** Opening Task material block **

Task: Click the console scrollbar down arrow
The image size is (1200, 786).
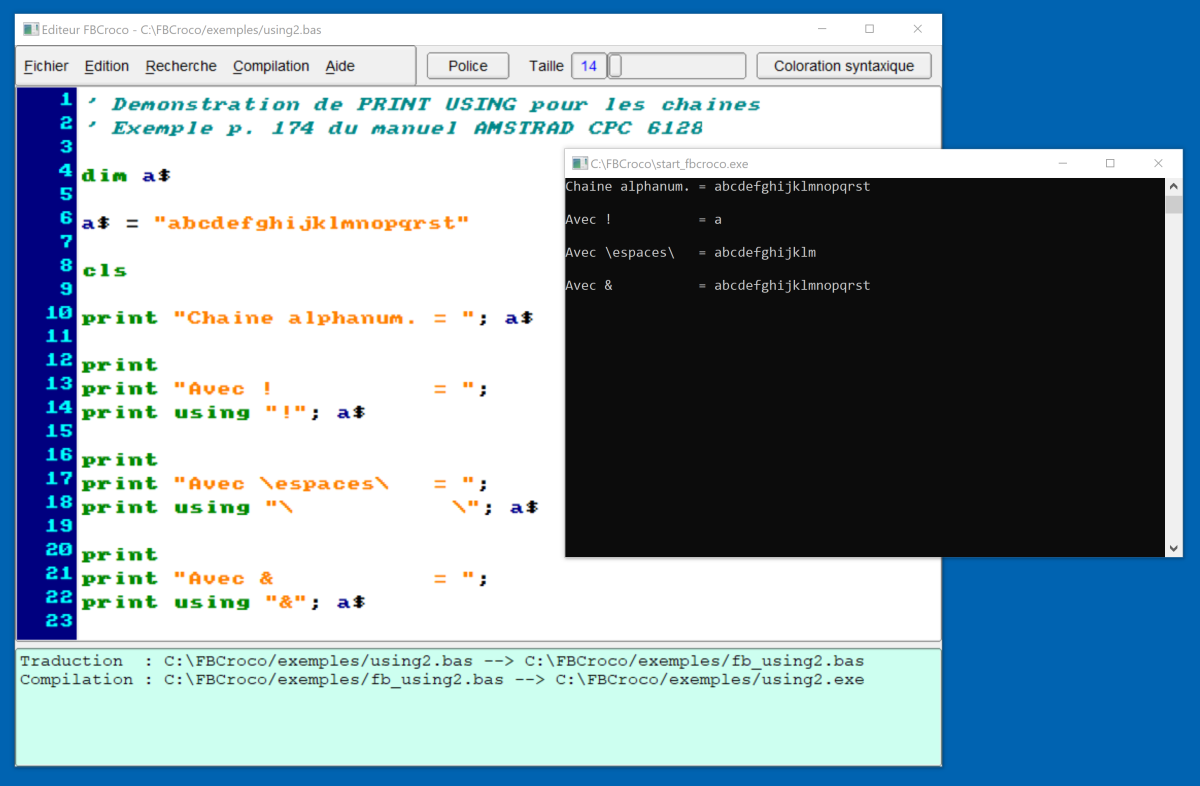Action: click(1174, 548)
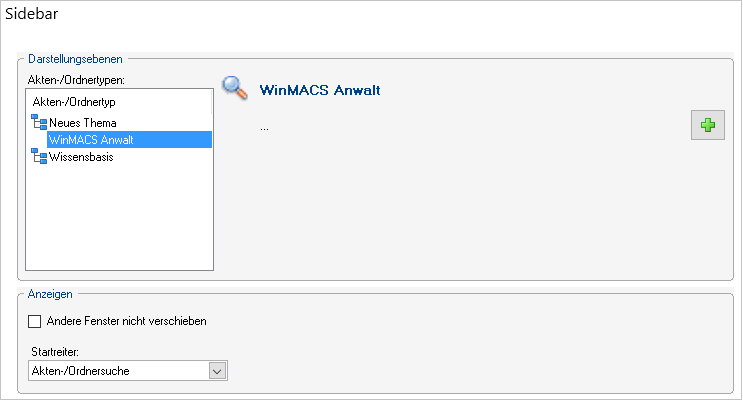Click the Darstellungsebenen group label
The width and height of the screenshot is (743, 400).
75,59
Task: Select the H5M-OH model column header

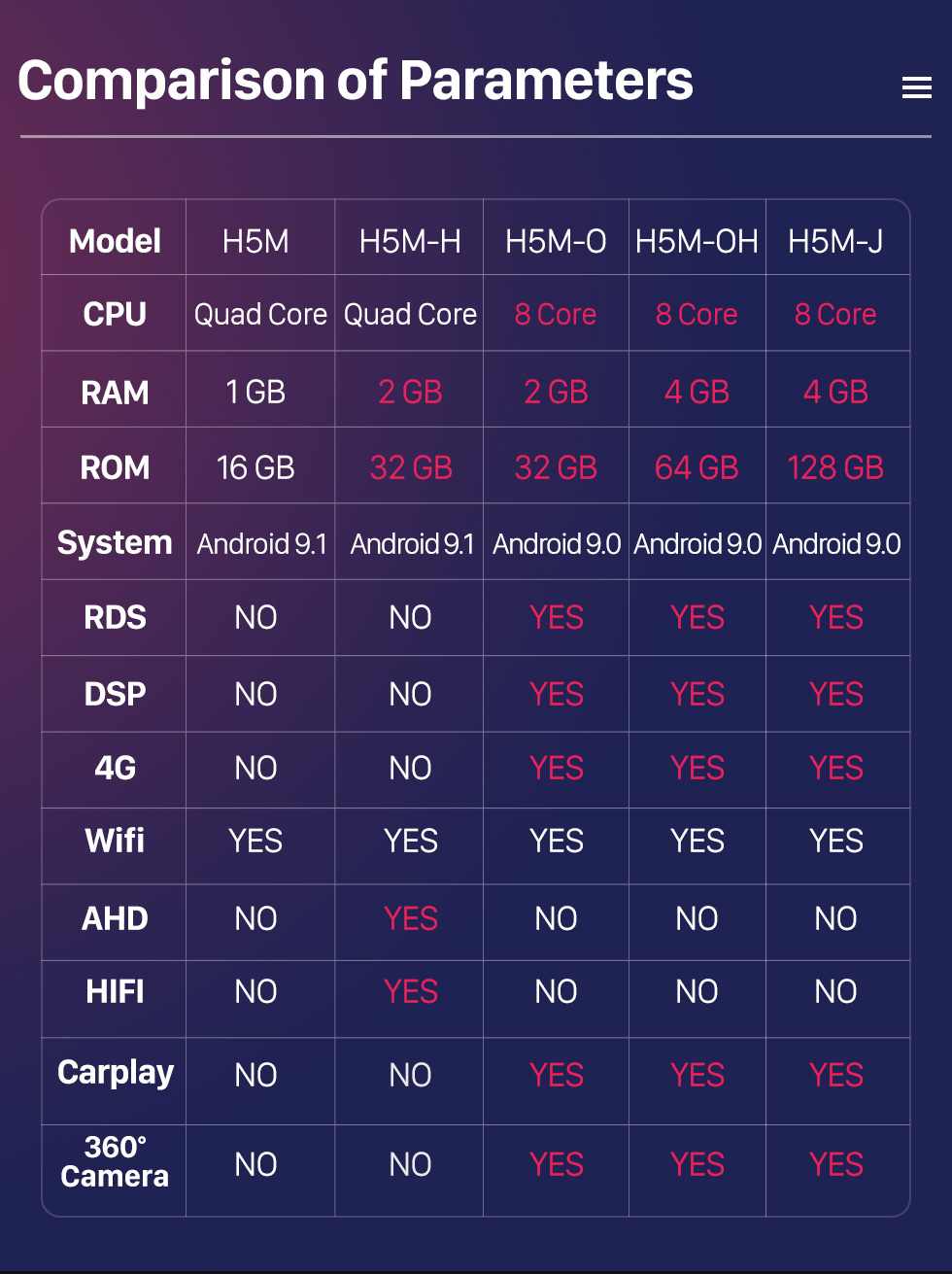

** Closing Task material block **

◆ Work item
Return only the lines that start at the line containing "The image size is (1200, 786)." and finish at the last line of the entries, exactly as written and without pictures.

◆ Exercise solution
The image size is (1200, 786).
Action: click(1174, 548)
Click the Darstellungsebenen group label
The width and height of the screenshot is (743, 400).
75,59
Task: Select the H5M-OH model column header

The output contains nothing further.